| Task prompt |
Rescale the lines between the line containing "the Текст editor" and the line containing "Click the Volume", inclusive: rewrite only those lines, requests included, and multiply every coordinate in the answers by 0.4, rounding to whole numbers with halves rounded up. Leave everything else in those lines unchanged.
┌─ Task inputs
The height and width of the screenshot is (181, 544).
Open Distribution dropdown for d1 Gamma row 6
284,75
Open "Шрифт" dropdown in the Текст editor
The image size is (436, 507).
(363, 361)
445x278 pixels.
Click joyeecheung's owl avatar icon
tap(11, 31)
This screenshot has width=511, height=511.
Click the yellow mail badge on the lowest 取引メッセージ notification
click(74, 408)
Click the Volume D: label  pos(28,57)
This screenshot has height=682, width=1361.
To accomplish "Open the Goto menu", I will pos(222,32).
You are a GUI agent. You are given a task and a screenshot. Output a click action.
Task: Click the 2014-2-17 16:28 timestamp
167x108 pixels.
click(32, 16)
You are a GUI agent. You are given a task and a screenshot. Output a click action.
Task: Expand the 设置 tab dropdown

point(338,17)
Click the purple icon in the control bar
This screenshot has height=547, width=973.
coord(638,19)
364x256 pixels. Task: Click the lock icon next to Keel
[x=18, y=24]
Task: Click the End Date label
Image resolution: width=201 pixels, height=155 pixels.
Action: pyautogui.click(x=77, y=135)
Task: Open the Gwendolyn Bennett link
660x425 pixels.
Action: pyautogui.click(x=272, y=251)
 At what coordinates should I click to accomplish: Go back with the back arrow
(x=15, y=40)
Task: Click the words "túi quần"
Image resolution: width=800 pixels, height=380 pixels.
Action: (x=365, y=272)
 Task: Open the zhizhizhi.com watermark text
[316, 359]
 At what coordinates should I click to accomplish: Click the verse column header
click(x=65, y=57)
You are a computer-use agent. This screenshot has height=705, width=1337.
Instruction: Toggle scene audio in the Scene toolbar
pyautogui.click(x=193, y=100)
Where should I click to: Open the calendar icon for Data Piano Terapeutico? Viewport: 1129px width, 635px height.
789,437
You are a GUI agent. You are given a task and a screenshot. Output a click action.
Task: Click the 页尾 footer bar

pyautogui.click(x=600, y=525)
└─
| Reply to the exercise |
Open "Шрифт" dropdown in the Текст editor
The image size is (436, 507).
(145, 144)
445x278 pixels.
Click joyeecheung's owl avatar icon
tap(4, 12)
This screenshot has width=511, height=511.
Click the yellow mail badge on the lowest 取引メッセージ notification
click(30, 163)
Click the Volume D: label  pos(11,23)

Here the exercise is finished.